Bas' homosexuality has also been an influence specifically in works like his series Bloodwerk, Bright Young Things, and Supernatural. In his earliest paintings, Bas' characters lived in what the artist described as "fag-limbo," which Bas described as the point between "realizing you're different and telling everyone else that you're different." Bas' artwork mostly consists of "waifs" who play a variety of roles from the Hardy boys to saints. In Bright Young Things, Bas indicated that he was trying to rewrite history to bring queerness to light in a time when it was not widely exposed, in the case of his series, the 1920s. Men's fashion magazines have also served as inspiration for Bas' "waif" figures.

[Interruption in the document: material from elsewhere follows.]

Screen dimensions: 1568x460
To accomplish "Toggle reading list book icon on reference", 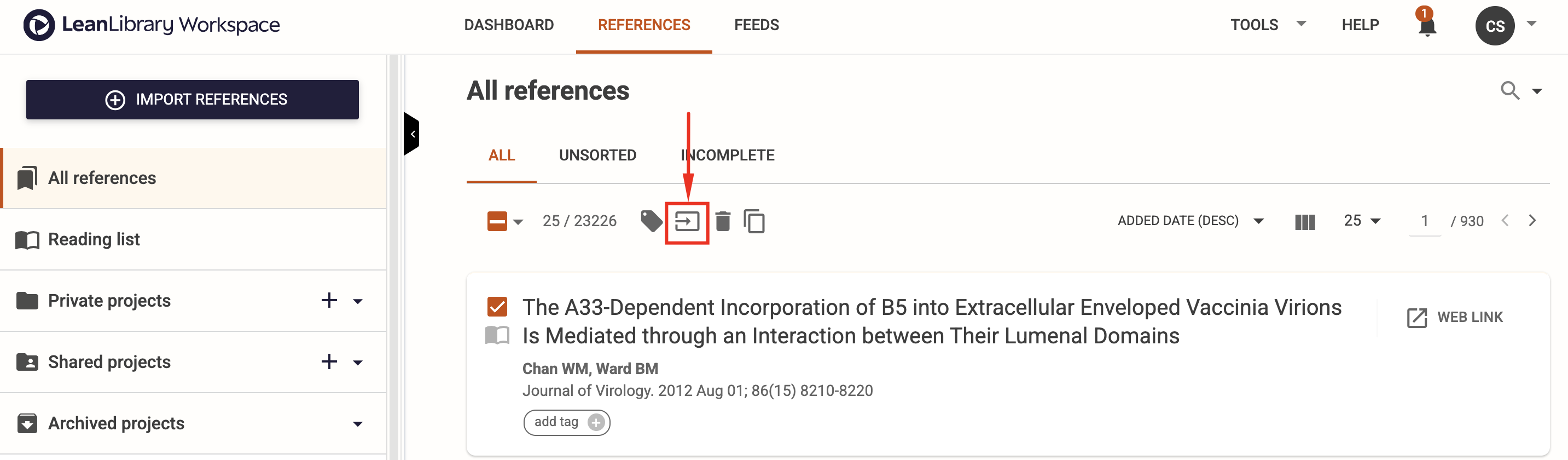I will point(497,335).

Bas' interest in the paranormal and his sexuality have intersected within his artwork, as the artist says he developed a connection between the paranormal and the other-worldly with homosexuality. Bas says this connection can be seen in his painting, the primordial soup theory (2010). He says he connects homosexuality with the paranormal because he connects the "insane stuff" people perceive about homosexuality to be similar to how people view the paranormal.